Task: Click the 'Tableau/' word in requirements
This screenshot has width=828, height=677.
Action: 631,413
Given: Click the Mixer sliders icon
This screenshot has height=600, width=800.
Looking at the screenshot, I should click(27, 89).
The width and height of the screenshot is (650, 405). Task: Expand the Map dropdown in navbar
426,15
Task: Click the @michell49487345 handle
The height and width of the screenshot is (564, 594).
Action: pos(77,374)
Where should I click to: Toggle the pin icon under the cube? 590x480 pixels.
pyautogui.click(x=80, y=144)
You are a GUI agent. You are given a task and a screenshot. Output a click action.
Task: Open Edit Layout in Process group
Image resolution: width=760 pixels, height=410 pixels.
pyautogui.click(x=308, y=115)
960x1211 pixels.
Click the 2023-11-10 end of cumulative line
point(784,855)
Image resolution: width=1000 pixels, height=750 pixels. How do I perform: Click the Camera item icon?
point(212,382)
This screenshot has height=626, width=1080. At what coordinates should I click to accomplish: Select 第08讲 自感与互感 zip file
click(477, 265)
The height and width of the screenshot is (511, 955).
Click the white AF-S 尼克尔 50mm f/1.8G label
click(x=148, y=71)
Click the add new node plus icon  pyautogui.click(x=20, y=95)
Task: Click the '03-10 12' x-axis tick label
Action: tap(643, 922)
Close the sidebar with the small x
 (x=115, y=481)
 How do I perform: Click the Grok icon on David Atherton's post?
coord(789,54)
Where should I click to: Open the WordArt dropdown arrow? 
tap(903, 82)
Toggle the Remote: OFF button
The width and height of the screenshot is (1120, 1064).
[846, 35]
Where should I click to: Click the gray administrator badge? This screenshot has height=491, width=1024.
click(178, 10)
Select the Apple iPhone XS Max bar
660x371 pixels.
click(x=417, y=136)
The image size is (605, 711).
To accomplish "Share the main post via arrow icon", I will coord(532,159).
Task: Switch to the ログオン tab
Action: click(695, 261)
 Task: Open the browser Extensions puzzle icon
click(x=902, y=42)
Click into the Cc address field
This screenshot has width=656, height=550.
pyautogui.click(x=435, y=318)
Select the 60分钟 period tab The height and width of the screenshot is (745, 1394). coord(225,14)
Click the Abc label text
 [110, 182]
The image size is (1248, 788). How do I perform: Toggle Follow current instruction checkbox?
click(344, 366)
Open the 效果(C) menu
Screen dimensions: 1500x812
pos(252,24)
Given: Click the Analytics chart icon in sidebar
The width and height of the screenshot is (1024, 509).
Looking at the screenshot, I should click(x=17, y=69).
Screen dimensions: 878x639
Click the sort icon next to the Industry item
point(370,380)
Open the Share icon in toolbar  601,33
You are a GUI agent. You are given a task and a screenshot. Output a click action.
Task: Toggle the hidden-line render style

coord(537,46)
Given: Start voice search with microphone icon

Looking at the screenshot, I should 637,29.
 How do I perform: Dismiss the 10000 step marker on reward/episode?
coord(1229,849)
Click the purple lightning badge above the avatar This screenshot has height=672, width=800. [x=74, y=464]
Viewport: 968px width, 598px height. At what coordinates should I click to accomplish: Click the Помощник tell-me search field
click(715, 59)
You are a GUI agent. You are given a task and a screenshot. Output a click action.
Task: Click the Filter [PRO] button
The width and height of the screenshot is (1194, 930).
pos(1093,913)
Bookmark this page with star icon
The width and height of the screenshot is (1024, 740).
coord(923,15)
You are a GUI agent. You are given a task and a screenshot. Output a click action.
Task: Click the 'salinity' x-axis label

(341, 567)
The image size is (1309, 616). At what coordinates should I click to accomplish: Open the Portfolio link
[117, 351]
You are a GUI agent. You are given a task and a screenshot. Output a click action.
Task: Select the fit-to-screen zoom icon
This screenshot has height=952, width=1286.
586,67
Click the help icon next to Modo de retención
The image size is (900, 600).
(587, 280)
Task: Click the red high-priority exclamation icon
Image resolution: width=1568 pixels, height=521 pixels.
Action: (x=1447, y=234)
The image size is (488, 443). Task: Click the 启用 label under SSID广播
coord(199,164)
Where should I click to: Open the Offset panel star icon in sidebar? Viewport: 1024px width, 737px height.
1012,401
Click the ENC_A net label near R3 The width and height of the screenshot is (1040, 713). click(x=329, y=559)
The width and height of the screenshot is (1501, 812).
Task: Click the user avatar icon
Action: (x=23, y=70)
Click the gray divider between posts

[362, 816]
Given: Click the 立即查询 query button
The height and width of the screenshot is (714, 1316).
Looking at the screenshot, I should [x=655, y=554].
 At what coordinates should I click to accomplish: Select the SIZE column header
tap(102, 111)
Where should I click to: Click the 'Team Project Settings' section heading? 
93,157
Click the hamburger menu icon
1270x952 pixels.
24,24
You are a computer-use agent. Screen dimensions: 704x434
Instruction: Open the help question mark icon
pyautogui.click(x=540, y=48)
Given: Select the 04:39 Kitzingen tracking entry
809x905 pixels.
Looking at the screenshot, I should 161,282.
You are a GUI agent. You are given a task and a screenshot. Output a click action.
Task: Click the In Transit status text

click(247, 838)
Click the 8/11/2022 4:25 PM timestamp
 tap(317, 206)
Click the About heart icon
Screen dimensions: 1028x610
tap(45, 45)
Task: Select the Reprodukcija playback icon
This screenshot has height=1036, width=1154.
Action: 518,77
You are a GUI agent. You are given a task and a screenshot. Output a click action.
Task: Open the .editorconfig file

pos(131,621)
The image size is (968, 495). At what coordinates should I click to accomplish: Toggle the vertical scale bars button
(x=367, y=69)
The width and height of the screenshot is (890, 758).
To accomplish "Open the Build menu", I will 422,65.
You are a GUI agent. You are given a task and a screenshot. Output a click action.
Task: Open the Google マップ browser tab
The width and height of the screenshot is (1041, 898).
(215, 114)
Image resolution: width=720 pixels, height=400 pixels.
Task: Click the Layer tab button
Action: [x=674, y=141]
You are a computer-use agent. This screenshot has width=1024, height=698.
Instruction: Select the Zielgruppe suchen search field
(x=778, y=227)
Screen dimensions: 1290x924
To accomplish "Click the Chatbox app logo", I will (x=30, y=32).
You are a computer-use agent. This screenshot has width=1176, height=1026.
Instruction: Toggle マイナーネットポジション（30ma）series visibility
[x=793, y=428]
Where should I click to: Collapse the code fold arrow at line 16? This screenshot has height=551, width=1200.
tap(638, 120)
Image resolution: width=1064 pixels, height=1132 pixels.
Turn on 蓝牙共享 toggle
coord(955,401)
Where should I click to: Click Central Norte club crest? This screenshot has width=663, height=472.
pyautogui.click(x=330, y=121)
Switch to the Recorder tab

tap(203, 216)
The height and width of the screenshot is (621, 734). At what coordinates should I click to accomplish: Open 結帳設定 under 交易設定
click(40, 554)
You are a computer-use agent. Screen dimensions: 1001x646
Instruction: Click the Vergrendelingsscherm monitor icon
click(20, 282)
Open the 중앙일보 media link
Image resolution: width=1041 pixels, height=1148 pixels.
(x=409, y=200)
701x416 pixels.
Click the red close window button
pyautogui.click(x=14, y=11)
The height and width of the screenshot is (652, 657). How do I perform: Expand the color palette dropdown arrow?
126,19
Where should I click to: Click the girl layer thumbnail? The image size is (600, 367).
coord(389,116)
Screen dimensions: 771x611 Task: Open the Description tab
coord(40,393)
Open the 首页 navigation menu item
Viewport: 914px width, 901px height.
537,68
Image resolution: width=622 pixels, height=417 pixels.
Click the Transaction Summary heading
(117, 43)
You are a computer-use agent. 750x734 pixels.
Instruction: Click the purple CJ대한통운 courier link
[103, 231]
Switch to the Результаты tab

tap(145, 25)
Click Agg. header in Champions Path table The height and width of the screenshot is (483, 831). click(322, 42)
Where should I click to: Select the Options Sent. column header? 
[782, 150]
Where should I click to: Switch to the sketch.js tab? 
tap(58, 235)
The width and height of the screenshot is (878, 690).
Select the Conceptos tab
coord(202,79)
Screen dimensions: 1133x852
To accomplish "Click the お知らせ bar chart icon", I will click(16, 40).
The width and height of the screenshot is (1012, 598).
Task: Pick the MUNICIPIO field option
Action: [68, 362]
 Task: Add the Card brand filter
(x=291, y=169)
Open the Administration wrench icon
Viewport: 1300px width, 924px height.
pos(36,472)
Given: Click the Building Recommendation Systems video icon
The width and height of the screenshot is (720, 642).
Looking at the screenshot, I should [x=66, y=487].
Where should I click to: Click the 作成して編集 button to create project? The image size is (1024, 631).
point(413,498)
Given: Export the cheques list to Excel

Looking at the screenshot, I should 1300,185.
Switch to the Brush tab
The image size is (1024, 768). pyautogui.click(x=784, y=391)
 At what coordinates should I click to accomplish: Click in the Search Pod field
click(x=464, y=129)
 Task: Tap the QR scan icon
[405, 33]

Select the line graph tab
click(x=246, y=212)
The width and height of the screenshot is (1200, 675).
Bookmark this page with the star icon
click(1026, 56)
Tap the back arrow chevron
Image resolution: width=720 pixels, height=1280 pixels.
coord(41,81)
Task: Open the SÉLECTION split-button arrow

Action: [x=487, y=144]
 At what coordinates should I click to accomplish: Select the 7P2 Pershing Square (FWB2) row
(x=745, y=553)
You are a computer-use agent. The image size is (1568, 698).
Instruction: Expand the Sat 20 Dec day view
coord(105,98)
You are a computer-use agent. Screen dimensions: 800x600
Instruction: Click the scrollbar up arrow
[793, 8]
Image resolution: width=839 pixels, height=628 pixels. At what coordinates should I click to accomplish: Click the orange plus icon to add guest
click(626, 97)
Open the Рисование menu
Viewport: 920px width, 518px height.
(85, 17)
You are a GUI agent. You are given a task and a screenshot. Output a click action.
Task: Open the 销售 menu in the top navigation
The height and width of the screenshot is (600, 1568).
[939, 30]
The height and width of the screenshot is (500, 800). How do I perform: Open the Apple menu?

-- Action item --
Everything above from the line containing "Task: Toggle the hidden-line render style" through the line containing "You are a computer-use agent. Screen dimensions: 704x434" must be copied exactly. Nothing outside that range belongs in the answer.

-- Response below --
Task: Toggle the hidden-line render style

coord(537,46)
Given: Start voice search with microphone icon

Looking at the screenshot, I should 637,29.
 How do I perform: Dismiss the 10000 step marker on reward/episode?
coord(1229,849)
Click the purple lightning badge above the avatar This screenshot has height=672, width=800. [x=74, y=464]
Viewport: 968px width, 598px height. At what coordinates should I click to accomplish: Click the Помощник tell-me search field
click(715, 59)
You are a GUI agent. You are given a task and a screenshot. Output a click action.
Task: Click the Filter [PRO] button
The width and height of the screenshot is (1194, 930).
pos(1093,913)
Bookmark this page with star icon
The width and height of the screenshot is (1024, 740).
coord(923,15)
You are a GUI agent. You are given a task and a screenshot. Output a click action.
Task: Click the 'salinity' x-axis label

(341, 567)
The image size is (1309, 616). At what coordinates should I click to accomplish: Open the Portfolio link
[117, 351]
You are a GUI agent. You are given a task and a screenshot. Output a click action.
Task: Select the fit-to-screen zoom icon
This screenshot has height=952, width=1286.
586,67
Click the help icon next to Modo de retención
The image size is (900, 600).
(587, 280)
Task: Click the red high-priority exclamation icon
Image resolution: width=1568 pixels, height=521 pixels.
Action: (x=1447, y=234)
The image size is (488, 443). Task: Click the 启用 label under SSID广播
coord(199,164)
Where should I click to: Open the Offset panel star icon in sidebar? Viewport: 1024px width, 737px height.
1012,401
Click the ENC_A net label near R3 The width and height of the screenshot is (1040, 713). click(x=329, y=559)
The width and height of the screenshot is (1501, 812).
Task: Click the user avatar icon
Action: (x=23, y=70)
Click the gray divider between posts

[362, 816]
Given: Click the 立即查询 query button
The height and width of the screenshot is (714, 1316).
Looking at the screenshot, I should [x=655, y=554].
 At what coordinates should I click to accomplish: Select the SIZE column header
tap(102, 111)
Where should I click to: Click the 'Team Project Settings' section heading? 
93,157
Click the hamburger menu icon
1270x952 pixels.
24,24
You are a computer-use agent. Screen dimensions: 704x434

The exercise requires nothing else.